La “Conversation”
Dans le “nouvel univers médiatique”, comment donc se démarquer?
La Direction de Radio-Canada nous convie à une assemblée publique de consultation (APC) sur “sa programmation et ses services”. Une rencontre à Edmonton, une web diffusion et le clavardage sont prévus en soirée du 29 avril 2014 pour échanger sur le thème:“Dans le nouvel univers médiatique, comment se démarquer en termes de programmation et de services prioritaires pour les citoyens francophones vivant en milieu linguistique minoritaire?” Quatre membres de la Direction y prendront la parole et répondront aux questions soumises par courriel au APC@radio-canada.ca.
L’invitation a d’abord été diffusée sur YouTube sous le titre
“Joignez-vous à la conversation !”
pour ensuite devenir
“Invitation à l’APC de Radio-Canada”,
cela après avoir suscité peu d’intérêt
.
La diffusion Twitter s’est faite sous
“Vous avez des questions pour les dirigeants de Radio-Canada? Participez à l’#APCRC.”

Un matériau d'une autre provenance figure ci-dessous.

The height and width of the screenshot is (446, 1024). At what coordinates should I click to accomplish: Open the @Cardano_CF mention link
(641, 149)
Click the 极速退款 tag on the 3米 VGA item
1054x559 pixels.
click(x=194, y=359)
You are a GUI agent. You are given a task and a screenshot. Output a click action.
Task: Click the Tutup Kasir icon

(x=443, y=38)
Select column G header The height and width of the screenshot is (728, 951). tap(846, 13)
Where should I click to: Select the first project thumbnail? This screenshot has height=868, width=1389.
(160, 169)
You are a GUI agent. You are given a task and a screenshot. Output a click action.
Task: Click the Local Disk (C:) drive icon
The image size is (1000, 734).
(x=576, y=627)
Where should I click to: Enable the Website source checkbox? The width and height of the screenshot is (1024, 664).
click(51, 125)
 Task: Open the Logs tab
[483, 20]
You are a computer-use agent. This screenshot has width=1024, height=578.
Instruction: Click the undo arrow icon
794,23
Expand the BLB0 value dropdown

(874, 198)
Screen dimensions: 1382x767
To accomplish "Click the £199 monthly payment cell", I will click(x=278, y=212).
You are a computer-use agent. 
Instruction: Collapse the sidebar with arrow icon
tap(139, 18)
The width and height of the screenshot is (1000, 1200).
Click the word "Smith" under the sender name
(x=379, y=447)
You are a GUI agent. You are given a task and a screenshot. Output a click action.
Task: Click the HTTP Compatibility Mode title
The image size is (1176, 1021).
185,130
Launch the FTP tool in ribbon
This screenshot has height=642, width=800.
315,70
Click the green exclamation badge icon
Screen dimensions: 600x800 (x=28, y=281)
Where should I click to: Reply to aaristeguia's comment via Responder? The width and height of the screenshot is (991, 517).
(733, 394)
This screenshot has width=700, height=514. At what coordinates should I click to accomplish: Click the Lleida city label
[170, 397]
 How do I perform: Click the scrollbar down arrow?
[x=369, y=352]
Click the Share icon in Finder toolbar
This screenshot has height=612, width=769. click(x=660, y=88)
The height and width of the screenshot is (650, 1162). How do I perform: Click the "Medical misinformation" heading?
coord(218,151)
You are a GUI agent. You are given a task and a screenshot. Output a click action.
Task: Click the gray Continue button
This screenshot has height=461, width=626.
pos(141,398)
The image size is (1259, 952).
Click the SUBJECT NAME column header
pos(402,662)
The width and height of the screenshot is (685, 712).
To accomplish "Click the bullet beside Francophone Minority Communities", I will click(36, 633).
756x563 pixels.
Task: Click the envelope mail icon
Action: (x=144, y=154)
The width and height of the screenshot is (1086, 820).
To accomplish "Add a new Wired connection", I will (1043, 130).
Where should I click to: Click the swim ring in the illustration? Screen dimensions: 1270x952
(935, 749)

Aucune conversation ne s’en est suivie, ni partage des questions.
Pas même un élémentaire accusé-réception pour ma part ou un simple remerciement pour bien vouloir participer. Situation simulaire sur Facebook après avoir posé la question
“Quelles sont nos priorités en milieu linguistique minoritaire?”
Aucun membre de la Direction n’a appuyé la conversation, que cela soit par courriel, sur leur site web, sur YouTube, sur les pages Facebook (malgré une “question du jour”demandant qui prévoyait participer), ni sur Twitter. Aucun membre du personnel, aucun contractuel, aucun autre média, aucun travailleur du milieu associatif, et aucun internaute dans l’auditoire, outre bien sûr votre honorable serviteur. Coquille vide ou sinistre conspiration de la part d’un misérable canard grognon?
Plus tôt dans le mois, le comité sénatorial aux langues officielles #OLLO titrait un rapport par : “Les obligations linguistiques de CBC/Radio-Canada: Les communautés veulent se voir et s’entendre d’un océan à l’autre!”. L’organisme patrimonial peu connu pour publier de tels propos de brassage reprenait les demandes de nombreux témoins en réclamant des “changements dans les mécanismes existants de consultation et dans la culture organisationnelle”. Faut-il maintenant se surprendre de l'absence de couverture de la part du diffuseur public?
Aucun suivi non plus de la part du diffuseur public sur ce qui avait été discuté lors de la dernière ronde de consultation auprès du public et de ce qui en a résulté, ici dans l’Ouest ou ailleurs sur le réseau. Ni sur ce qui a résulté des dernières audiences du CRTC portant sur le renouvellement de la licence du diffuseur public. Ni sur le dernier rapport sénatorial. Bref absolument, aucun effort de conversation de la part de la Direction de Radio-Canada où cela pourrait faire une différence. Mieux vaut alors aller voir ailleurs…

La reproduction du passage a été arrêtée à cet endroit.